1 pack of frozen green soy beans
1 can of anchovies in oil (rolled or flat fillet)
4-5 pieces of garlic
cooking wine

Heat (high) some oil (the oil in anchovies can is fine) in wok, put in crashed garlic and canned anchovies (cut into about the size of the bean), and a pack of frozen green soy beans (remove some of the ice in the package with a sieve), stir briefly, add some cooking wine, simmer on low heat, 15 minutes or longer, make sure it's not dry (can add water, but not too much), add some salt if necessory.

Grilled Pork Chop

Pork chop slices, pound with a meat tenderor on both sides (until about 1/8 of inch thick)

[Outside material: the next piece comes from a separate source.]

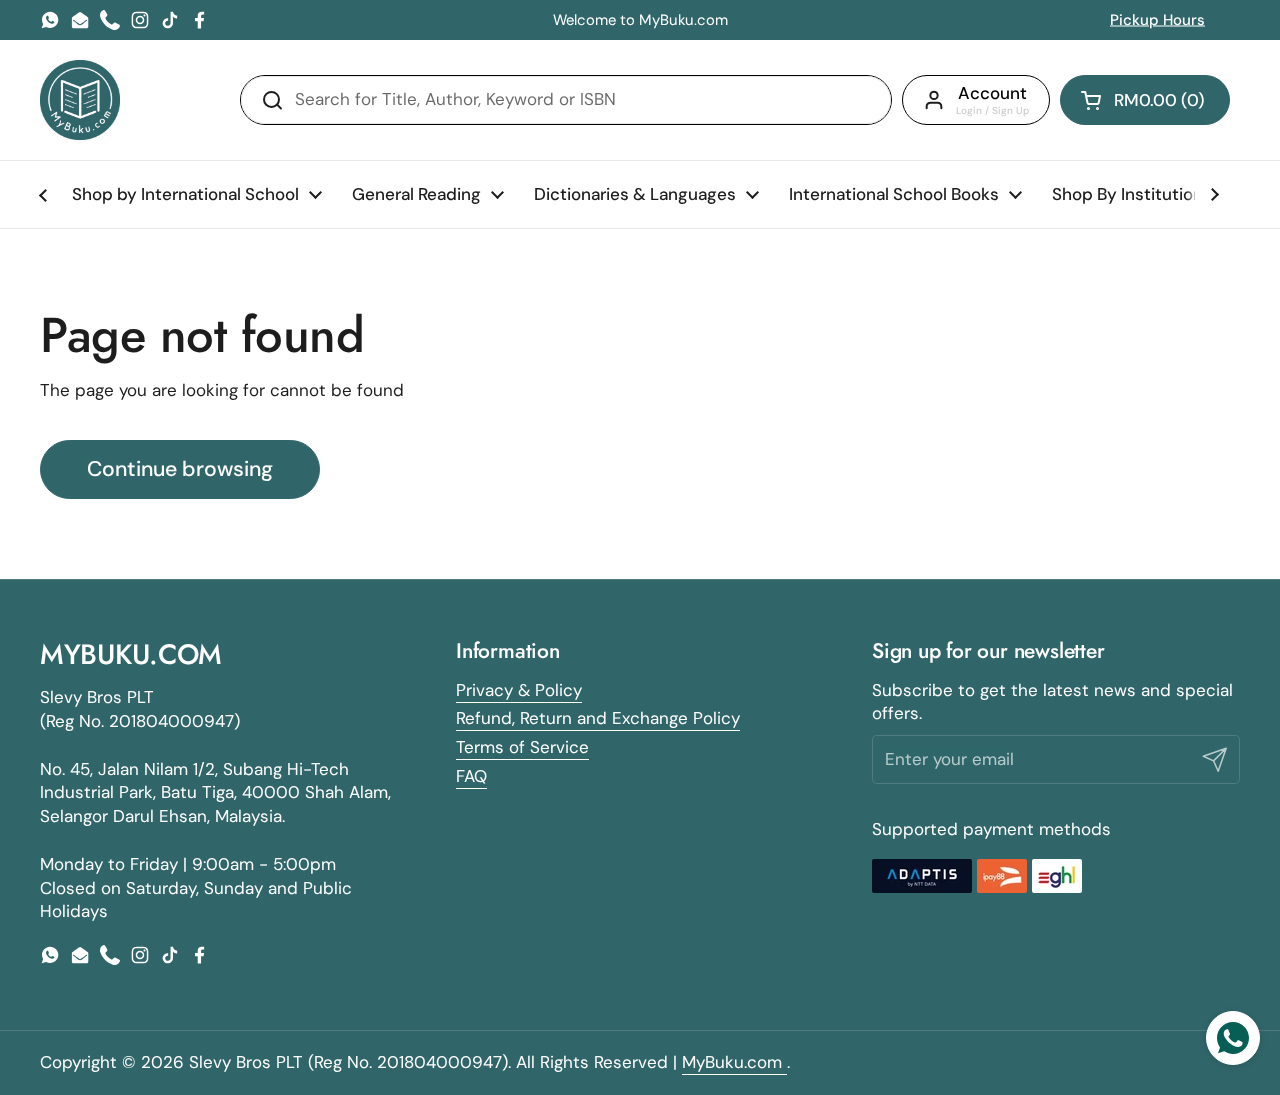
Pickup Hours (1157, 20)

marinated in soy sauce with cooking wine(绍兴米酒), vinegar (镇江香醋), and spice (十三香粉) overnight in refrigerator

Grill or cook in nonstick pan with a little bit oil, on high heat briefly then on medium heat for about 2-3 minutes for each side.

Roast Beef


beef (round eye), about 2.5 pound

marinated in soy sauce with crashed garlic, a little bit cooking wine(绍兴米酒), vinegar (镇江香醋) for 3-5 days in refrigerator

wrapped all around in aluminum foil, roast in convection oven, 375 F, ~75 minutes in my small convection oven for 2.5 pound (until internal temperature reach 125-130 F, for medium-rare)

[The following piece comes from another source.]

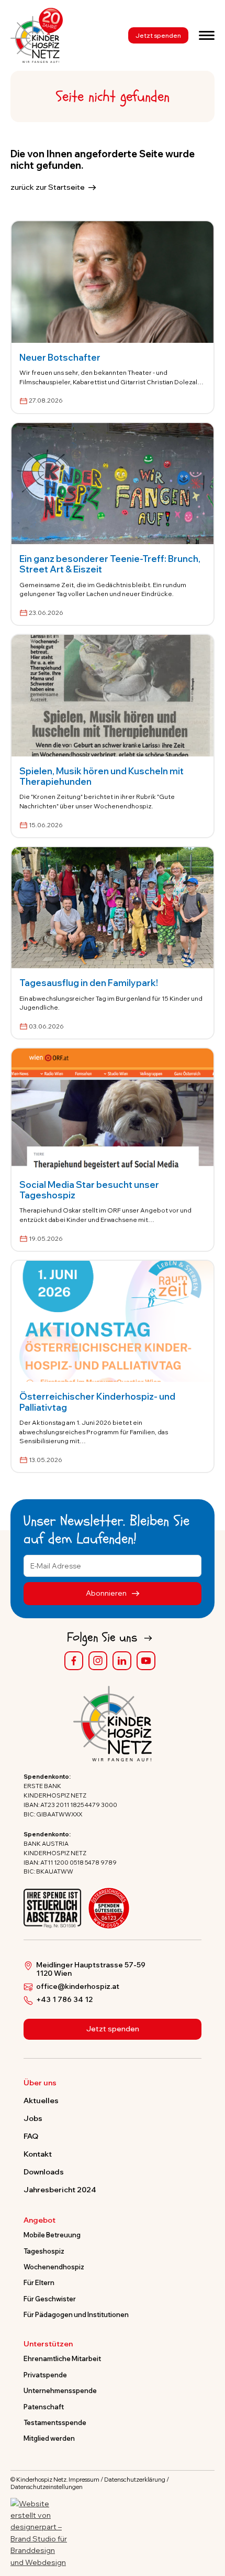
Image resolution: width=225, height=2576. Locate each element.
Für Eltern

rest for 10-20 minutes, cut into slices and serve (best serve hot).

Saturday, August 18, 2007

Deviled Eggs



I would like deviled egg with some more poignancy so I tried to add wasabi to a classic deviled egg recipe. Most of my families and friends liked it. Here comes the ingredients (amount is approximate, keep adding things and tasting the filling mix until you like it):

12 hard-cooked eggs, peeled and cut lengthwise
about 1/2 ~ 1 cup Mayonnaise
about 1 tablespoon wasabi paste
1 teaspoon apple cider vinegar
1/2 teaspoon salt
pinch of parsley flakes
Paprika for garnish

Pop out /remove the egg yolks to a small bowl and mash with a fork. Add mayonnaise, wasabi , vinegar, salt, and parsley and mix thoroughly. Fill the empty egg white shells with the mixture and sprinkle with paprika.






Thursday, August 16, 2007

Coconut Cheesecake

(Originally posted in
http://www.internationalrecipes.net/recipes/view.pl?4229)

crust:
4 tablespoons (1/4 cup, 1/2 bar) butter
4 tablespoons (1/4 cup) sugar
3/4 cup flour
1/4 cup coconut cream powder

filling:
3 packs/bars (24 oz.) cream cheese
3/4 cup sugar
3 eggs
1 lemon (juice only, filtered)
1/2 cup coconut cream powder
1 tsp vanilla extract
2 tsp coconut extract

To make crust:
Melt butter, mix all ingredients, cover bottom of springform pan and smooth out, bake at 350 degree F, 15-20 minutes. Let cool.

To make the cake:
Warm cheese and eggs to room temperature, mix everything in the filling list (
except the eggs) with an electric mixer, then add eggs one by one while mixing, until it's smooth. Pour into the springform pan with crust. Bake at 325 degree F for one hour. Do not open the oven door during first half hour. Cake is done if the center is settled (does not move when you shake the pan).